**DESCRIPTION OF THE TASK:**
All that is wanted is a word-for-word copy of the data from its first line to the line containing "You are a computer-use agent. The width", both included.

Stored entries
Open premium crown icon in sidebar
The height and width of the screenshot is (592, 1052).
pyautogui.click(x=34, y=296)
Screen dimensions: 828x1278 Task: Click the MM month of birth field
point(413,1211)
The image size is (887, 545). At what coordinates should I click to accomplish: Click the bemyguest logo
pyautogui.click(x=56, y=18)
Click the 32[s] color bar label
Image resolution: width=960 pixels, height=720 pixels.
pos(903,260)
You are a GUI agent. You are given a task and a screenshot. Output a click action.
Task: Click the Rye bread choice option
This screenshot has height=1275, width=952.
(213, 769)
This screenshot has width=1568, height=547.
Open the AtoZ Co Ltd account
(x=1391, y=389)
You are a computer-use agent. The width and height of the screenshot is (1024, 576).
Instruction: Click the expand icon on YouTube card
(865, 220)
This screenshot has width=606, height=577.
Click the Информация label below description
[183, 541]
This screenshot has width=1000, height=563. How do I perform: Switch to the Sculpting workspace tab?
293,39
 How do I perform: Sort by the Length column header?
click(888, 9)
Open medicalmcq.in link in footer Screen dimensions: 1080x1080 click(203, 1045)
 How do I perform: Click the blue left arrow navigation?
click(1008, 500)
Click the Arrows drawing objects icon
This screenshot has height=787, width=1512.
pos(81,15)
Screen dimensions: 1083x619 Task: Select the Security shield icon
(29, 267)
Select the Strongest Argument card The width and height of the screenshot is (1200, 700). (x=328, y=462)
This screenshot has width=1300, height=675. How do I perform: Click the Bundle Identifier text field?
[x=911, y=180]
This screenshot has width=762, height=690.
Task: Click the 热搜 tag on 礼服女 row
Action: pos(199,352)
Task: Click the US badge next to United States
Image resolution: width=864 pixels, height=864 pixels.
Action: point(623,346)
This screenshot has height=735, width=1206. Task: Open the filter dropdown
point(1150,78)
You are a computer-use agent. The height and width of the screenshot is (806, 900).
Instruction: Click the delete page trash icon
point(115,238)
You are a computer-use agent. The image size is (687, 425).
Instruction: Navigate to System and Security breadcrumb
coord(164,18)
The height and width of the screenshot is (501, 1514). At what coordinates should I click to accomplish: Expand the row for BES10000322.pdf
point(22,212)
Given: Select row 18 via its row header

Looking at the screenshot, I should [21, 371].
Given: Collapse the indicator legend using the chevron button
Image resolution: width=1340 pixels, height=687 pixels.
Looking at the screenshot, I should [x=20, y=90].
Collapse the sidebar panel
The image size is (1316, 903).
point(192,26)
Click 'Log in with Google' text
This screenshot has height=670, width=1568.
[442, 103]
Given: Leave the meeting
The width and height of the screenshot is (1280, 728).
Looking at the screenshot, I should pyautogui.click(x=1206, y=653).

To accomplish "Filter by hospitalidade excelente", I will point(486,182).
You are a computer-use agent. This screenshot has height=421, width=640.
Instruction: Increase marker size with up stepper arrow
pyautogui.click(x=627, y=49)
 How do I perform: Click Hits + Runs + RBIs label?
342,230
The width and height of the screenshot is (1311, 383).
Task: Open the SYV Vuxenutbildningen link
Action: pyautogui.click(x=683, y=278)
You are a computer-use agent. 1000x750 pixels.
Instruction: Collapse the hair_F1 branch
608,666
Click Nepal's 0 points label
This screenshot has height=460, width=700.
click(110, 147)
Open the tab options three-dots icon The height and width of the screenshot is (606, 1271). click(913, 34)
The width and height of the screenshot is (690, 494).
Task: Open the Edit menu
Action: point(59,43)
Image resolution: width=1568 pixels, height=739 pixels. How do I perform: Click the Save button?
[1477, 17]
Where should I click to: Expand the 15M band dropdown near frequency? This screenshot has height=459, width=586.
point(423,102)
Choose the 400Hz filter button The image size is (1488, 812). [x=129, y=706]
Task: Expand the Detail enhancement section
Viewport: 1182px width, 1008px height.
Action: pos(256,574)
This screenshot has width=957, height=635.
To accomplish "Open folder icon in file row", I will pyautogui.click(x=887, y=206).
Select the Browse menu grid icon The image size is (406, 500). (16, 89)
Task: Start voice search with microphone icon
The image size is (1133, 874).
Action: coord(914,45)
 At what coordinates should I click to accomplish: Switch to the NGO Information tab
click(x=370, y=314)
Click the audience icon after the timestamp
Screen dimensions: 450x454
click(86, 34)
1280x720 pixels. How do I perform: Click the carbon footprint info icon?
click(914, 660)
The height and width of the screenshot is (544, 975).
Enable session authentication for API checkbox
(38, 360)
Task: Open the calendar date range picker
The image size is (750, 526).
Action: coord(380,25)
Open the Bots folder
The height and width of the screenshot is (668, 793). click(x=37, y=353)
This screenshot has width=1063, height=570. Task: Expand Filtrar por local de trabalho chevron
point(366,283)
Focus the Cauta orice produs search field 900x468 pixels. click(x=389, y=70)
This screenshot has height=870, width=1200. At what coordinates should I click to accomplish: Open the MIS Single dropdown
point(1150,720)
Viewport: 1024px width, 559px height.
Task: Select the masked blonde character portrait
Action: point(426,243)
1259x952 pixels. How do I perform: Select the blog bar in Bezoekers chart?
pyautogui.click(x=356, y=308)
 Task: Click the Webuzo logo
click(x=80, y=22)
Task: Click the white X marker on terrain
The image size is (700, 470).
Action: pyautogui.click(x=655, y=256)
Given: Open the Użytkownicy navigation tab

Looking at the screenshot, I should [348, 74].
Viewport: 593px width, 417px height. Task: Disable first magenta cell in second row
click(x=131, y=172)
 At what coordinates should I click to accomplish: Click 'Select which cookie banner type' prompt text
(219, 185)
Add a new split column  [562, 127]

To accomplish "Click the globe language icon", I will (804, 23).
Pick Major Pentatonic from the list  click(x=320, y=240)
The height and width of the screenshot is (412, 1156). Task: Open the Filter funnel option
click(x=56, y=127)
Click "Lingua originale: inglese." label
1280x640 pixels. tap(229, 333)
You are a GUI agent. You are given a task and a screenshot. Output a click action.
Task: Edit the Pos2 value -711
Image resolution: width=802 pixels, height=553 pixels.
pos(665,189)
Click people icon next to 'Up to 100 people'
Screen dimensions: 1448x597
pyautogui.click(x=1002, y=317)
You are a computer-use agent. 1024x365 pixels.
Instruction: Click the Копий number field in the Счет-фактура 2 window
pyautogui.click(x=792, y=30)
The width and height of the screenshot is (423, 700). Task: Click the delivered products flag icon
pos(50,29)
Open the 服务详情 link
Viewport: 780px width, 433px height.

**ANSWER:**
Open premium crown icon in sidebar
The height and width of the screenshot is (592, 1052).
pyautogui.click(x=34, y=296)
Screen dimensions: 828x1278 Task: Click the MM month of birth field
point(413,1211)
The image size is (887, 545). At what coordinates should I click to accomplish: Click the bemyguest logo
pyautogui.click(x=56, y=18)
Click the 32[s] color bar label
Image resolution: width=960 pixels, height=720 pixels.
pos(903,260)
You are a GUI agent. You are given a task and a screenshot. Output a click action.
Task: Click the Rye bread choice option
This screenshot has height=1275, width=952.
(213, 769)
This screenshot has width=1568, height=547.
Open the AtoZ Co Ltd account
(x=1391, y=389)
You are a computer-use agent. The width and height of the screenshot is (1024, 576).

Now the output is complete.